You can dry fruits and vegetables or purchase dried fruits and vegetables. Dried fruits and vegetables are shelf stable. You will need to learn to cook a bit differently and adapt recipes to the fact that you are cooking with dried fruits and vegetables.

You can potentially do cold prep ramen with dried vegetables and the only adjustment is you probably need to let it set a while to rehydrate the vegetables. 

I spent roughly six years in poverty housing. I floated around three different tiny apartments in two different buildings that were a hundred years old. Sometimes I had a fridge and George Foreman Grill or just a fridge or just a George Foreman Grill. Or a dying fridge that didn't adequately keep perishables cold but kept drinks cool plus a George Foreman Grill.

I shopped daily and I typically bought meat and cooked it as soon as I got home. You might also be able to do something like buy frozen meats and keep a few days supply in a cooler.

When I had my full service kitchen with limited cookware, I sometimes had a freezer full of meat bought on sale (up to half off).

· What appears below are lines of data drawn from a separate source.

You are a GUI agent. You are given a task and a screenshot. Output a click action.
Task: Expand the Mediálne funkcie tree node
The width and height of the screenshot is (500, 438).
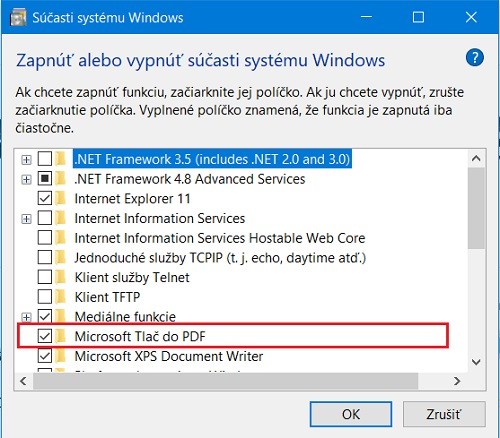click(x=26, y=317)
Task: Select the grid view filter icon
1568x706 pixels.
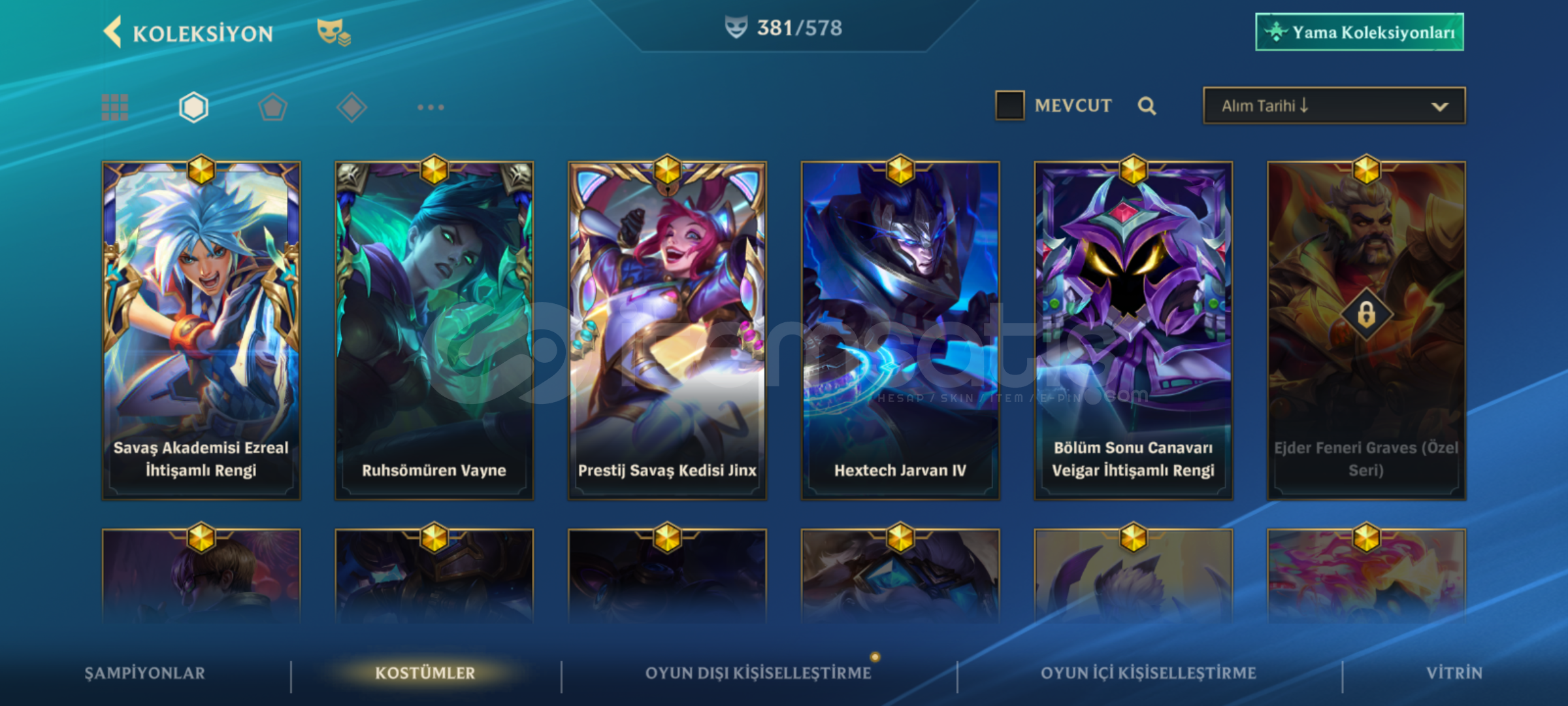Action: [x=115, y=107]
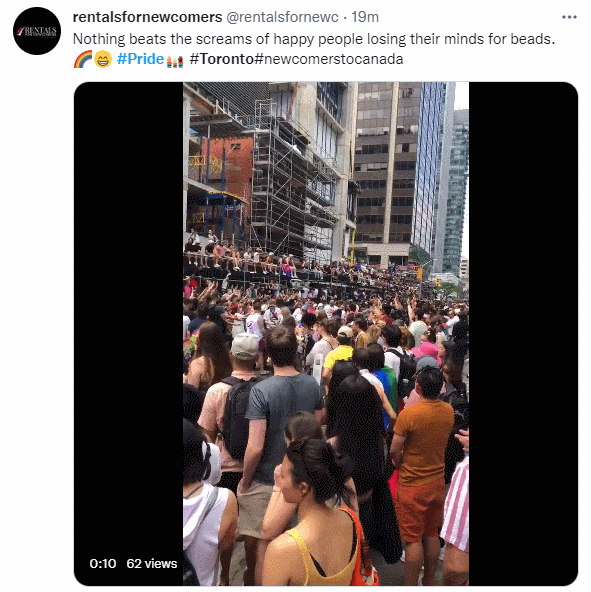Open the rentalsfornewcomers profile avatar
Image resolution: width=591 pixels, height=592 pixels.
[37, 31]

I got a butcher to cut it into small breakfast steaks and then froze it in individual portions of one to a few steaks per ziploc bag.

You may be able to do something like buy frozen vegetables and individually frozen bags of chicken parts (typically breasts or legs), fill a small cooler full on Friday night and plan to use it all up over the weekend, then eat stuff like pasta cooked with hard cheeses and dried veggies or other shelf stable foods Monday through Thursday.

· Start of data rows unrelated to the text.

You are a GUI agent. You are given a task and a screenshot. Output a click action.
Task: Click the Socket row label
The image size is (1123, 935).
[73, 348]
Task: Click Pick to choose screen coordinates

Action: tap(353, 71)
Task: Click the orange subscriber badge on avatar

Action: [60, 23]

Keeping the cooler someplace cool may help make this work. Microclimates make a much bigger impact than many modern people appreciate.

The key to keeping coconut oil liquid at room temperature is setting it in a warm spot in the kitchen, like next to the refrigerator or between the refrigerator and stove. The key to keeping things cold is keeping them out of sunlight and away from heat sources like the stove. A few degrees difference can be the difference between this working surprisingly well and it flopping.

Think about anytime it has ever snowed. Snow in the shadow of buildings may linger for days while snow in a sunny spot may be gone first.

You may be able to arrange a cold shelf that helps keep things cool and extends the shelf life of foods like fresh produce, hard cheeses and cured meats. Lots of sliced or diced pepperoni is shelf stable until opened and says "Refrigerate after opening." It would almost certainly be fine for a few days at least on a cold shelf (or in a cooler with some cold items) after opening.

If you have no fridge, you may not be able to do pizza sauce. Not a big deal, really. I used to buy some upscale frozen pizza from some famous chef which had a few tomato slices in place of pizza sauce.

(If it's good enough for snooty famous chefs, it's good enough for dirt poor, off-grid Americans. That's my story and I'm sticking to it.)

You can get dried tomatoes and soak them in water for a few minutes before baking or look for dried tomato slices packed in oil as your pizza sauce alternative. 

Most likely, salsa is spicy enough it would also be fine on a cold shelf or in a cooler for a few days after opening. The same may be true for some cheese dips because cheese is basically an old fashioned way to preserve milk before we had refrigerators.

If it were me, I would put a portion in a small bowl or cup to dip chips in and place the clean container on the cold shelf. I would not dip chips in the container and then store it, even if I had a fridge.

Try a few different approaches until you find an answer you are happy with and feel it constitutes fine dining. I ate cold prep ramen with a variety of different veggies up to twice a day for MONTHS in one of my poverty-housing apartments and never felt bored or like this was a compromise. 

Footnote 
The gourmet frozen pizza may have been by Wolfgang Puck. Here is an article saying the USDA gave him a hard time about his no pizza sauce pizzas.

Also, because of my medical condition, I basically don't do leftovers. If you have no fridge, you cook as much as you expect to eat in one sitting. If you are used to cooking extra and storing leftovers, you will need to adjust your habits -- though you can cook things like flat bread in batches ahead of time and keep some dry goods of that sort for a few days.